RECORDS TO PROCESS:
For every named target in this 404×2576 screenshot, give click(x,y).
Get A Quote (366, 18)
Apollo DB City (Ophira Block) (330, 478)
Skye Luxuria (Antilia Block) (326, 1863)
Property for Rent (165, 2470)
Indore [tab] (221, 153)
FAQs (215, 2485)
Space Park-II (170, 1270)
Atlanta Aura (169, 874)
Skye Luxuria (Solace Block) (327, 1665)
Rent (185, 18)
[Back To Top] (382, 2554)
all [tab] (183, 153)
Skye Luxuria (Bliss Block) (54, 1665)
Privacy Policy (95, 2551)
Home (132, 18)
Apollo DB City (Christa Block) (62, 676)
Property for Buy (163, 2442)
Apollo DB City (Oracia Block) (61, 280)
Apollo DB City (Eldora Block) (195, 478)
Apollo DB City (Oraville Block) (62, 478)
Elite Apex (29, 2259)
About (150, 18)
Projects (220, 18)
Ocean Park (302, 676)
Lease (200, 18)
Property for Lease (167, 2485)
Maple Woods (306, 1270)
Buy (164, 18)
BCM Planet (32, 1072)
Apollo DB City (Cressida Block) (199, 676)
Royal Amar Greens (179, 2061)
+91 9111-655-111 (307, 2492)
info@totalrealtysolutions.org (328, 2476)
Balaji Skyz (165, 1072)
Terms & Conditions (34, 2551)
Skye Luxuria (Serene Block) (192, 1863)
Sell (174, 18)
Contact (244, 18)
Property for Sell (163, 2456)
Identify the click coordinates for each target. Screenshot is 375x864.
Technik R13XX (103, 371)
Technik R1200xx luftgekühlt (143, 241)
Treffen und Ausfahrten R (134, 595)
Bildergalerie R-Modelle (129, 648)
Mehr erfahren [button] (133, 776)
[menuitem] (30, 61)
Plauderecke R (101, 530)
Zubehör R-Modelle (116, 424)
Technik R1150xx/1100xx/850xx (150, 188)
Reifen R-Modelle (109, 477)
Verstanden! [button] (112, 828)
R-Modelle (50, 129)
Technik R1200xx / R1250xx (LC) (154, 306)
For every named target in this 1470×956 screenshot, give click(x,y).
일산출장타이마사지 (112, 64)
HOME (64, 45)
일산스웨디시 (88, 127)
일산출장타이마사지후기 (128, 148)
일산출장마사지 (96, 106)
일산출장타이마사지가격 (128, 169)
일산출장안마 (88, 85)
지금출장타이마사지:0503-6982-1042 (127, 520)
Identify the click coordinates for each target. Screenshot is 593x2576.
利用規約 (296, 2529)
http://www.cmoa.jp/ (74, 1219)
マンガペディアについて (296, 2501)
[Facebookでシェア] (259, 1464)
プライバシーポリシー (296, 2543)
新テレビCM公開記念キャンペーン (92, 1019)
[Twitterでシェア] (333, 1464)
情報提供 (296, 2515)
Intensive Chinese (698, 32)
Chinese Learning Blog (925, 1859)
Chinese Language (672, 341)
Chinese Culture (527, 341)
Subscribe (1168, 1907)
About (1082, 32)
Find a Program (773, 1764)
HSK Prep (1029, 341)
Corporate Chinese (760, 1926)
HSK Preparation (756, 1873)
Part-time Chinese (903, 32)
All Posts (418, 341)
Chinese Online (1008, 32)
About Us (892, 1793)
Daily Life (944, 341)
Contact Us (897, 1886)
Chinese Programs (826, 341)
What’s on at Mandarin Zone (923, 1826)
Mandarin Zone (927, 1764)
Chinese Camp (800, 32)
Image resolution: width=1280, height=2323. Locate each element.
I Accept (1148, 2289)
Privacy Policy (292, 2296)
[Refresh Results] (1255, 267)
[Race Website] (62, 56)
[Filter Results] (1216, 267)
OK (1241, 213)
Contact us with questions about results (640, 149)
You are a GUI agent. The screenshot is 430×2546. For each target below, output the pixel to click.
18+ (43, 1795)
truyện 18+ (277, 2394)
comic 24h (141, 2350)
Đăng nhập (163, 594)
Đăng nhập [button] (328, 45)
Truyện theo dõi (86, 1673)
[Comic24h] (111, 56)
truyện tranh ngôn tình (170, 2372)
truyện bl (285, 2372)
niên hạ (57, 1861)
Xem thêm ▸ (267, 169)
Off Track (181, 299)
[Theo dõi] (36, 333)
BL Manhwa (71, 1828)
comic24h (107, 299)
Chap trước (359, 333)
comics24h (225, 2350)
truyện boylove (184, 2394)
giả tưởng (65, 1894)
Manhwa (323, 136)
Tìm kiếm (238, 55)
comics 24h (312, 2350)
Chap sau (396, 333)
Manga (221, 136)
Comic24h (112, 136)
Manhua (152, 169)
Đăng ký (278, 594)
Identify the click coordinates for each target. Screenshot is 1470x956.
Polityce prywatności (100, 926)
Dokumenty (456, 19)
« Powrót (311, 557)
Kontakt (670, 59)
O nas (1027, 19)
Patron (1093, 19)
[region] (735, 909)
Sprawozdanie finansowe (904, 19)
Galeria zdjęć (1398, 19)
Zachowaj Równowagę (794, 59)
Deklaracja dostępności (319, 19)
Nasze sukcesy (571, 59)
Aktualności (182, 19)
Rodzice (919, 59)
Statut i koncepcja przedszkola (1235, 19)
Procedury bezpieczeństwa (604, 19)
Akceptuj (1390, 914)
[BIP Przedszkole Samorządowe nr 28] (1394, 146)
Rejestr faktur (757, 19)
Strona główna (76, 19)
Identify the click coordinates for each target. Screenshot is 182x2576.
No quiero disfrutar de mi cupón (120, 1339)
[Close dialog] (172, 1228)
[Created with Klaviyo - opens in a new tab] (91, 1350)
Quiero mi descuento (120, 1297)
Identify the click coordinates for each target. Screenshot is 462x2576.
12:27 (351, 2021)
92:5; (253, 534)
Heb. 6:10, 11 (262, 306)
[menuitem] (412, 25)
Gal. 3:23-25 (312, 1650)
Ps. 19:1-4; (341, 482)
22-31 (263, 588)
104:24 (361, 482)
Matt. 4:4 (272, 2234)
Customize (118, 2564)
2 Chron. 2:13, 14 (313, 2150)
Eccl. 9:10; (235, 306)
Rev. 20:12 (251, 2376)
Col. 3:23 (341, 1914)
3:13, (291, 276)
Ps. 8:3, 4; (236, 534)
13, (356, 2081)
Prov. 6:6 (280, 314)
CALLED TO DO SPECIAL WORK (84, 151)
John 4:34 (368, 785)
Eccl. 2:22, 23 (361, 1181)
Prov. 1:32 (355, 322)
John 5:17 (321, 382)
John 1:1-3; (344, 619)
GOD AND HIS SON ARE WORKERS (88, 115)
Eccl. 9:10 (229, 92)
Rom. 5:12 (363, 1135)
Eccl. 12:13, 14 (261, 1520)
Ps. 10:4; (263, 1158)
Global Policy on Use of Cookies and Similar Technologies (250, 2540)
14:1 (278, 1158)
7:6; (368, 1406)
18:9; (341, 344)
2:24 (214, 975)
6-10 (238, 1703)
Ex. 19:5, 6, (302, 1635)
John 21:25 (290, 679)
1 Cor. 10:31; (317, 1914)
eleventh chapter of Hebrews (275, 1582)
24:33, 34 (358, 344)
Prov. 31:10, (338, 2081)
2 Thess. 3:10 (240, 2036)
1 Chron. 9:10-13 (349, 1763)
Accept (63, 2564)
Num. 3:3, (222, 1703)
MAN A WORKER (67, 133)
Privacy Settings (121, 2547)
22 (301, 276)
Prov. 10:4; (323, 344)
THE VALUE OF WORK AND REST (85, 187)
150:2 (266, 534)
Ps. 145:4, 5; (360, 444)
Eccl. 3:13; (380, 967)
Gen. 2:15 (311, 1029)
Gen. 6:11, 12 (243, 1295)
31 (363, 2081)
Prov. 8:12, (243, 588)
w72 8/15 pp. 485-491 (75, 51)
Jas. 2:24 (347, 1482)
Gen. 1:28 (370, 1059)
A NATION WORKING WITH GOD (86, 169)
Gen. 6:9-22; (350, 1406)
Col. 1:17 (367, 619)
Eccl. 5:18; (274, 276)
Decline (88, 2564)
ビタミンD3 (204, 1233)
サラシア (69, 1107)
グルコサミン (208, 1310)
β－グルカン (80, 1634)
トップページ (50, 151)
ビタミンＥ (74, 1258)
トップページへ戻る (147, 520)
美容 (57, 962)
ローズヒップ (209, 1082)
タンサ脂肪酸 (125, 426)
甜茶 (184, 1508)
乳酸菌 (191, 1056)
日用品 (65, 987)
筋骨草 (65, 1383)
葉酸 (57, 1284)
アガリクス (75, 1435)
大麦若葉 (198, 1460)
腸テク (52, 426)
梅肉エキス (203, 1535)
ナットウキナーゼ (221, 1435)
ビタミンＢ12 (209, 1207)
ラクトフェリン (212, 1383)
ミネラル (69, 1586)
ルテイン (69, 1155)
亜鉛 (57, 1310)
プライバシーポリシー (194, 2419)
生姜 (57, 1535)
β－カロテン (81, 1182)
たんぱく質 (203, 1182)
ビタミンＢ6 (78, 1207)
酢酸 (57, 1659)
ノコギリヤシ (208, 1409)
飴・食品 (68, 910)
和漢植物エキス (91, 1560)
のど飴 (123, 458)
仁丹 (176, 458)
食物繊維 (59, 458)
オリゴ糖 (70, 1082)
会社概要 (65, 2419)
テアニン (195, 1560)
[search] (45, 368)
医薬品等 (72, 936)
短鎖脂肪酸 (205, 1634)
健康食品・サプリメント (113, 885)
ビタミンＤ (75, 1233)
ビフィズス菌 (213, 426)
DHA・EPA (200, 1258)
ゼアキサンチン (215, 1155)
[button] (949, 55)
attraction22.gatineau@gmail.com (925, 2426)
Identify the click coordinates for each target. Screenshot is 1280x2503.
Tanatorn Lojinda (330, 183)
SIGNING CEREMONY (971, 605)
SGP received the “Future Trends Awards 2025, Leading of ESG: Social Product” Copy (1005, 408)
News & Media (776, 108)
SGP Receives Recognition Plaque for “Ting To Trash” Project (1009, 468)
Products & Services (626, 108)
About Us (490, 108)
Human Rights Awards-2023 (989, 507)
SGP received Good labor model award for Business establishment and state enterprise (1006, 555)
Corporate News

DESCRIPTION OF THE TASK: What is needed is an exact copy of the lines from the one containing "大麦若葉 (198, 1460)" through the final line of the data, both included, and nothing more.

SOLUTION TO THIS PROBLEM:
大麦若葉 (198, 1460)
腸テク (52, 426)
梅肉エキス (203, 1535)
ナットウキナーゼ (221, 1435)
ビタミンＢ12 (209, 1207)
ラクトフェリン (212, 1383)
ミネラル (69, 1586)
ルテイン (69, 1155)
亜鉛 (57, 1310)
プライバシーポリシー (194, 2419)
生姜 (57, 1535)
β－カロテン (81, 1182)
たんぱく質 (203, 1182)
ビタミンＢ6 (78, 1207)
酢酸 (57, 1659)
ノコギリヤシ (208, 1409)
飴・食品 (68, 910)
和漢植物エキス (91, 1560)
のど飴 (123, 458)
仁丹 (176, 458)
食物繊維 (59, 458)
オリゴ糖 (70, 1082)
会社概要 (65, 2419)
テアニン (195, 1560)
[search] (45, 368)
医薬品等 (72, 936)
短鎖脂肪酸 (205, 1634)
健康食品・サプリメント (113, 885)
ビタミンＤ (75, 1233)
ビフィズス菌 (213, 426)
DHA・EPA (200, 1258)
ゼアキサンチン (215, 1155)
[button] (949, 55)
attraction22.gatineau@gmail.com (925, 2426)
Identify the click coordinates for each target. Screenshot is 1280x2503.
Tanatorn Lojinda (330, 183)
SIGNING CEREMONY (971, 605)
SGP received the “Future Trends Awards 2025, Leading of ESG: Social Product” Copy (1005, 408)
News & Media (776, 108)
SGP Receives Recognition Plaque for “Ting To Trash” Project (1009, 468)
Products & Services (626, 108)
About Us (490, 108)
Human Rights Awards-2023 (989, 507)
SGP received Good labor model award for Business establishment and state enterprise (1006, 555)
Corporate News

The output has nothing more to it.